Travel to Venice
Flying to Venice
Airlines operating direct flights to Venice from the UK include British Airways, easyJet, Flybe, Jet2.com and Ryanair. Cheap flights to Venice are available out of the main summer period, although you can find year-round bargains by shopping around with budget airlines. There are seasonal flights from the USA with American Airlines.
From London - 2 hours 10 minutes; Philadelphia - 10 hours 15 minutes (including stopover); Los Angeles - 13 hours 35 minutes (including stopover); Toronto - 9 hours 40 minutes (including stopover); Sydney - 24 hours (including stopover).
Travel by road
The main road route into Venice is the A4, although once travellers arrive in Venice, driving is no longer possible. Most vehicles taken as far as the city are parked at a car park in Piazzale Roma or Tronchetto. Parking at these locations is expensive, so travellers often opt to park in Mestre on the mainland and continue their journey by train or boat.
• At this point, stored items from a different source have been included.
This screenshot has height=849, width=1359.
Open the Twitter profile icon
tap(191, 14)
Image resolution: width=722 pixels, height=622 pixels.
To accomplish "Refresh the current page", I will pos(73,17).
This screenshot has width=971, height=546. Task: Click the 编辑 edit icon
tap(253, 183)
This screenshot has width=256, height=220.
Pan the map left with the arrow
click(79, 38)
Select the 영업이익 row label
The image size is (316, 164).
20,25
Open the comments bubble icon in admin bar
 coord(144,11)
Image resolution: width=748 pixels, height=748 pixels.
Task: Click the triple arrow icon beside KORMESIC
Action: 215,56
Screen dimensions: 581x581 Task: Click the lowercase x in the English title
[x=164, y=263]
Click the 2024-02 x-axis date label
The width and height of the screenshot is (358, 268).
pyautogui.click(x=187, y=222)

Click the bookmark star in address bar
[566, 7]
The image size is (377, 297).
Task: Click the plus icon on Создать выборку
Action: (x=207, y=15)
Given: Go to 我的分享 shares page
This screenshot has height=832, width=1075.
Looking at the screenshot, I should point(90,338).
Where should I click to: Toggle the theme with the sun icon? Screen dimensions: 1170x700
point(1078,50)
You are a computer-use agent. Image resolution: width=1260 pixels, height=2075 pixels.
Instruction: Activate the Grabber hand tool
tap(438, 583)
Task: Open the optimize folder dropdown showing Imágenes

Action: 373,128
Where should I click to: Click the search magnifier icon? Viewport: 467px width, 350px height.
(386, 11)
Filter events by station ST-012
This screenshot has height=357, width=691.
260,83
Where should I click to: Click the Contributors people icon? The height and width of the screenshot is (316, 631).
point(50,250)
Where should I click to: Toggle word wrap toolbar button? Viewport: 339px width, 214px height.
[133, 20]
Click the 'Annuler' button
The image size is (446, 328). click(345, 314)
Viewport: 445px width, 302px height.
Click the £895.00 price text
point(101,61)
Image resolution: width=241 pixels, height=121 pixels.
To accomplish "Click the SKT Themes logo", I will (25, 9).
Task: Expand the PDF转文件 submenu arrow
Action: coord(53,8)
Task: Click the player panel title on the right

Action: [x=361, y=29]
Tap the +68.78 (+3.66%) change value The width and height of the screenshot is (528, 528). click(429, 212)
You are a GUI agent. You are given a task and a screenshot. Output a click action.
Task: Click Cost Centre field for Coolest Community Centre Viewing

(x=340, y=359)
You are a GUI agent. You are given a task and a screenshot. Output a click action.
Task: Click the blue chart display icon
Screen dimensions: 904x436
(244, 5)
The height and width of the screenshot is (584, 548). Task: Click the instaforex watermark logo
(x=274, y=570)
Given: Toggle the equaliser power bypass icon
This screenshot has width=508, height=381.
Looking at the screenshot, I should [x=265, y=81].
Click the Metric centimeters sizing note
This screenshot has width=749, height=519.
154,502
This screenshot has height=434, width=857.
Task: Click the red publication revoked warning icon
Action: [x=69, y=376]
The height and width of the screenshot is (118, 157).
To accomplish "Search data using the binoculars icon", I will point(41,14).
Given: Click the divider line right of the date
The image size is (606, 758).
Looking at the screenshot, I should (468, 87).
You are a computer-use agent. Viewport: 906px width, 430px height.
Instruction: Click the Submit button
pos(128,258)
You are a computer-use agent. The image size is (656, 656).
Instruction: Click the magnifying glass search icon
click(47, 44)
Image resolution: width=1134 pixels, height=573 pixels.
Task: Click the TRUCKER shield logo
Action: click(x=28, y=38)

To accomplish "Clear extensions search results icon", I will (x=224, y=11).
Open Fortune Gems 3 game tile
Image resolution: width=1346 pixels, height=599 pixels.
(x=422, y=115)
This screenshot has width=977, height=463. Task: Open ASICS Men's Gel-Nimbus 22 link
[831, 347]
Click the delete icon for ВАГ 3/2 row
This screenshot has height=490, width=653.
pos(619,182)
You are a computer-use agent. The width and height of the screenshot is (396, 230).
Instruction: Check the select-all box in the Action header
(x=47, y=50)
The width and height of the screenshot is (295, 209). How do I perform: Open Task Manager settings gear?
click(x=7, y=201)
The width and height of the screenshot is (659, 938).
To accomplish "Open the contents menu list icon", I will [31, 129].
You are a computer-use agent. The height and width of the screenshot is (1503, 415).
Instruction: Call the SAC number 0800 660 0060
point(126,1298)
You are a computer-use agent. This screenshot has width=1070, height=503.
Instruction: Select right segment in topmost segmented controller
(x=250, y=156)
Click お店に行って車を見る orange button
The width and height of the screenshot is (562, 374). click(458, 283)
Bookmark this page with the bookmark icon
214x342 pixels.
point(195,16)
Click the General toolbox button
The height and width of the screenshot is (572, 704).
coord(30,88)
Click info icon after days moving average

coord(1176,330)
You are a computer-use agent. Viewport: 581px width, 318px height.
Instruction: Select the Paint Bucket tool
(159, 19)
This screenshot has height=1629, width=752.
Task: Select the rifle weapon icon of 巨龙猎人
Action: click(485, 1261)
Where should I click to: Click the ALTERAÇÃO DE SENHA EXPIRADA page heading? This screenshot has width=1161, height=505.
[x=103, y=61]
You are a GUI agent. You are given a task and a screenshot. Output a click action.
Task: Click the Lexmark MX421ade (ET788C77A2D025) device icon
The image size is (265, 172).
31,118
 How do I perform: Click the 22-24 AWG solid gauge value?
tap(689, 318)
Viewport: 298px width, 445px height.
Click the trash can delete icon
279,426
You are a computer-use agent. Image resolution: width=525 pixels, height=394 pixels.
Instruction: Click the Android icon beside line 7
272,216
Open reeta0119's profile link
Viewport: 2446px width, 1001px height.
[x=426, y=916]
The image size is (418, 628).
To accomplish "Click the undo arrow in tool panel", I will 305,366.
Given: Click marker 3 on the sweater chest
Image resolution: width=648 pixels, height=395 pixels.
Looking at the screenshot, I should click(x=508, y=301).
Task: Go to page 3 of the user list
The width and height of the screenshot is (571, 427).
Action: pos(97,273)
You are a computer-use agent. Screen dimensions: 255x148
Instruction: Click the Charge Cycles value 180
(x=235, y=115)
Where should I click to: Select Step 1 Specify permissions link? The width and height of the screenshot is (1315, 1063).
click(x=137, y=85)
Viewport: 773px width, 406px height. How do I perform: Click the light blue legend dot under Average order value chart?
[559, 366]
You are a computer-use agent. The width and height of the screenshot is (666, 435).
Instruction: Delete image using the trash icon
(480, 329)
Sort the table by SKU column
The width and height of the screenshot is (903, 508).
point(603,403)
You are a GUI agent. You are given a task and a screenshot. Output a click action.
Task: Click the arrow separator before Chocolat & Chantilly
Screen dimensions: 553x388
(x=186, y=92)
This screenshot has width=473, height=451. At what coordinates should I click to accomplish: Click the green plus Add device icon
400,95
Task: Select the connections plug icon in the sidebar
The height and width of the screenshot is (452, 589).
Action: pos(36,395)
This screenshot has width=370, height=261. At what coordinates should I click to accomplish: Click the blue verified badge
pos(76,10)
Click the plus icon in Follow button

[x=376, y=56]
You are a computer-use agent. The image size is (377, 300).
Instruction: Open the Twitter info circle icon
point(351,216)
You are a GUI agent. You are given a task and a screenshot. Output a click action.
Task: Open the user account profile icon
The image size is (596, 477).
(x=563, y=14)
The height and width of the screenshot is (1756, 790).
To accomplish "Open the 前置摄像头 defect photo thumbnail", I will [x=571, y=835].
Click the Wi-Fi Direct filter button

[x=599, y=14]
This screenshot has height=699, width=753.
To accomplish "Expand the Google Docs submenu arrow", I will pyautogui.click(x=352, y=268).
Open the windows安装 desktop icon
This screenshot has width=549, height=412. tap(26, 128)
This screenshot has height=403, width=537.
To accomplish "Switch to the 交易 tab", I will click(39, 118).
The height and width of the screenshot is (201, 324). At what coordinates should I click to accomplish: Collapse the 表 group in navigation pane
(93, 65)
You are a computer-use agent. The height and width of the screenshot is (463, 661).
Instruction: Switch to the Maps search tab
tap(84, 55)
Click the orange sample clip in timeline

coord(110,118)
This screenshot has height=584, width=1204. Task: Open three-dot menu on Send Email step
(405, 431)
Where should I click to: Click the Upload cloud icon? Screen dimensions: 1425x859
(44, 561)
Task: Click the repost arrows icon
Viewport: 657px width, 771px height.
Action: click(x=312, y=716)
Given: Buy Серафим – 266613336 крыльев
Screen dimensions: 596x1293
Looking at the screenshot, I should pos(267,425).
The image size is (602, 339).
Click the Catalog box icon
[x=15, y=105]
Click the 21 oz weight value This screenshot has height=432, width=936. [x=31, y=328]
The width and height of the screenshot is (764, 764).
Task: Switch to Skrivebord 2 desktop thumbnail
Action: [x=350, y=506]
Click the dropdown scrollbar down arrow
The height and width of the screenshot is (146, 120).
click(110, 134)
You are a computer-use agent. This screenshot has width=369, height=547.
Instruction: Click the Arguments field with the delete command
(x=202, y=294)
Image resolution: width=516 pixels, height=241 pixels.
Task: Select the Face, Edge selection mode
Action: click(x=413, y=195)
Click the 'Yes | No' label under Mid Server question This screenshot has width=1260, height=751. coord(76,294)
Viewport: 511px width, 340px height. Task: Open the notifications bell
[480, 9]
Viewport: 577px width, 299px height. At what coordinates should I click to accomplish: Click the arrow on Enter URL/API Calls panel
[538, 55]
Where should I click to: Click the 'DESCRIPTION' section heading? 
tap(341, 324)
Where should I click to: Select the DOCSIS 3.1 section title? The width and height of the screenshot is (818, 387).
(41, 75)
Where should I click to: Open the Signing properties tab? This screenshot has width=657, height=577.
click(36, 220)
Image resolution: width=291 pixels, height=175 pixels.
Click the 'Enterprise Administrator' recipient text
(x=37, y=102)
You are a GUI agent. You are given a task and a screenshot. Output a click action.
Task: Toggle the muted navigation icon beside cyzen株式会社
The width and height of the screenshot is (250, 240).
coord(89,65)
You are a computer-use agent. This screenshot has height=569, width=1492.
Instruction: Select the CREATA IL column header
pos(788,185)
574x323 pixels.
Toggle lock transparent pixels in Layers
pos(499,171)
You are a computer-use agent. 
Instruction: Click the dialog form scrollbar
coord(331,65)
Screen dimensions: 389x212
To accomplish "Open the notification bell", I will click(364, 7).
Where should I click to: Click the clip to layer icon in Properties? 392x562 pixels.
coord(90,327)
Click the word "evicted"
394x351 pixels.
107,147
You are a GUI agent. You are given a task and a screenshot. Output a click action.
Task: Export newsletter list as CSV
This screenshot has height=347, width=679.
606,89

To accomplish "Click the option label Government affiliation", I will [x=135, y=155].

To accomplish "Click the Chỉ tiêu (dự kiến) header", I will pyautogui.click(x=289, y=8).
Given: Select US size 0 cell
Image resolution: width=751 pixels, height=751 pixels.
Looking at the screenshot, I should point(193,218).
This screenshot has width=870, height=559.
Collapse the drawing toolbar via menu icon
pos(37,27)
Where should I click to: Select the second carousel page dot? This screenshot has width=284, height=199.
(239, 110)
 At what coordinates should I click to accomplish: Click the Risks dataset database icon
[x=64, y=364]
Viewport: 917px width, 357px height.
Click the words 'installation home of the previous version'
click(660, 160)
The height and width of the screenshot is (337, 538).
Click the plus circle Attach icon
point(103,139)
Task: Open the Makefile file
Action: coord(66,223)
Traffic drives on the right and the minimum driving age is 18 years. Speed limits are 130kph (80mph) on motorways, 90/110kph (56/68mph) on country roads and 50kph (30mph) in urban areas. All those without an EU licence must carry an International Driving Permit. A Green Card is useful, though not compulsory for EU nationals.
The Automobile Club d'Italia (ACI) (tel: +39 06 491 115; www.aci.it) provides a useful advisory service and can deal with breakdowns.
Emergency breakdown services
Automobile Club d’Italia (ACI) (tel: +39 803 116; 800 116 800 (for foreign tourists)).
The main route is the A4, which passes through Turin, Milan and Padua before arriving at Venice. There is good access to this road from connecting routes to other major cities, including the A13 from Bologna and the A1 from Florence, Naples and Rome.
Eurolines (tel: +39 0861 199 1900; www.eurolines.it) and Flixbus (www.flixbus.it) provide coach services to cities across Europe. ATVO (tel: +39 0421 5944; www.atvo.it) operates a more local service and stops in Treviso, Verona, Padua and Milan from the Piazzale Roma.
Time to city
From Milan - 3 hours; Bologna - 2 hours; Rome - 5 hours 35 minutes; Paris - 11 hours 30 minutes; Barcelona - 12 hours 50 minutes.
Travel by Rail
The railway service in Venice is well maintained, thanks to the fact that the majority of travellers arrive either by rail or boat. High-speed rail links connect Venice with other Italian cities.
The railway station servicing Venice is the Saint Lucia Station at the west end of the Grand Canal. You must validate paper tickets in machines on the platform before boarding regional trains. Visitors can also travel on e-tickets.
Trenitalia (tel: 892 021; www.trenitalia.com) is the national rail company, which runs a fast, efficient and good-value service throughout Italy. Italo (tel: 892 020, in Italy only; www.italotreno.it) offers a high-speed service from Venice to Bologna via Padua and Florence.
From Bologna - 1 hour 25 minutes; Florence - 2 hours 5 minutes; Rome - 4 hours; Milan - 2 hours 30 minutes; Verona - 1 hour 10 minutes; Paris - 11 hours 55 minutes.
Travel by boat
The main ferry port in Venice is the Port of Venice (tel: +39 041 533 4111; www.port.venice.it) which operates ferries out of the Venice Passenger Terminal (tel: +39 041 240 3000; www.vtp.it) located to the west of the city centre. The port also caters for large cruise ships and is one of Europe’s busiest ports. The new Terminal Fusina (www.terminalfusina.it) is the calling port for international ferry lines like Anek Lines and Minoan Lines. The historic city centre from Venice can be easily reached from Terminal Fusina by ferry, bus and train.
Ferry services to other cities and countries are run mainly in the summer. Venezia Lines (tel: +385 52 422 896; venezialines.com) operates from April to October and provides high-speed catamaran sailings linking Venice to Istria in Croatia as well as to Slovenia.
The People Mover, an elevated funicular, connects Piazzale Roma to the Port of Venice.